The Impact of Group Membership Bias on the Quality and Fairness of Exposure in Ranking
Ali Vardasbi, Maarten de Rijke, Fernando Diaz, Mostafa Dehghani
TL;DR
The study tackles group membership bias in learning-to-rank, showing that user-perceived group membership can distort attractiveness signals and degrade both ranking quality and merit-based exposure fairness. It develops a two-group analytical framework with a multiplicative bias $P(A|q,d,g)=β_g · P(R|q,d)$ and a bias fraction $ν$, deriving that changes in $\text{NDCG}$ and fairness metrics (EEL, DTR) scale with $ν$ and that $E[ν]=\max(2 - β_A^{-1},0)$. To correct bias without enforcing equality, it proposes an IPS-based amortized correction: estimate $\hat{β}_A$ via distribution matching of attractiveness across aggregated queries using a KS test, and apply exposure corrections across query clusters. Empirical results across diverse tabular and general LTR datasets show that group bias harms both head and tail queries and that the amortized correction substantially recovers ranking quality and fairness, often achieving near full-information performance when distribution assumptions hold and clustering is accurate. This work advances practical fair exposure in ranking by providing a principled measurement-correction pipeline validated across regimes and datasets.
Abstract
When learning to rank from user interactions, search and recommender systems must address biases in user behavior to provide a high-quality ranking. One type of bias that has recently been studied in the ranking literature is when sensitive attributes, such as gender, have an impact on a user's judgment about an item's utility.

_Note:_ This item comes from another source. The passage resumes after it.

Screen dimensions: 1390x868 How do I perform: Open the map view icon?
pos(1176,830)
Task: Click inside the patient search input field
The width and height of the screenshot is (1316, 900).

For example, in a search for an expertise area, some users may be biased towards clicking on male candidates over female candidates. We call this type of bias group membership bias. Increasingly, we seek rankings that are fair to individuals and sensitive groups. Merit-based fairness measures rely on the estimated utility of the items. With group membership bias, the utility of the sensitive groups is under-estimated, hence, without correcting for this bias, a supposedly fair ranking is not truly fair. In this paper, first, we analyze the impact of group membership bias on ranking quality as well as merit-based fairness metrics and show that group membership bias can hurt both ranking and fairness. Then, we provide a correction method for group bias that is based on the assumption that the utility score of items in different groups comes from the same distribution. This assumption has two potential issues of sparsity and equality-instead-of-equity; we use an amortized approach to address these. We show that our correction method can consistently compensate for the negative impact of group membership bias on ranking quality and fairness metrics.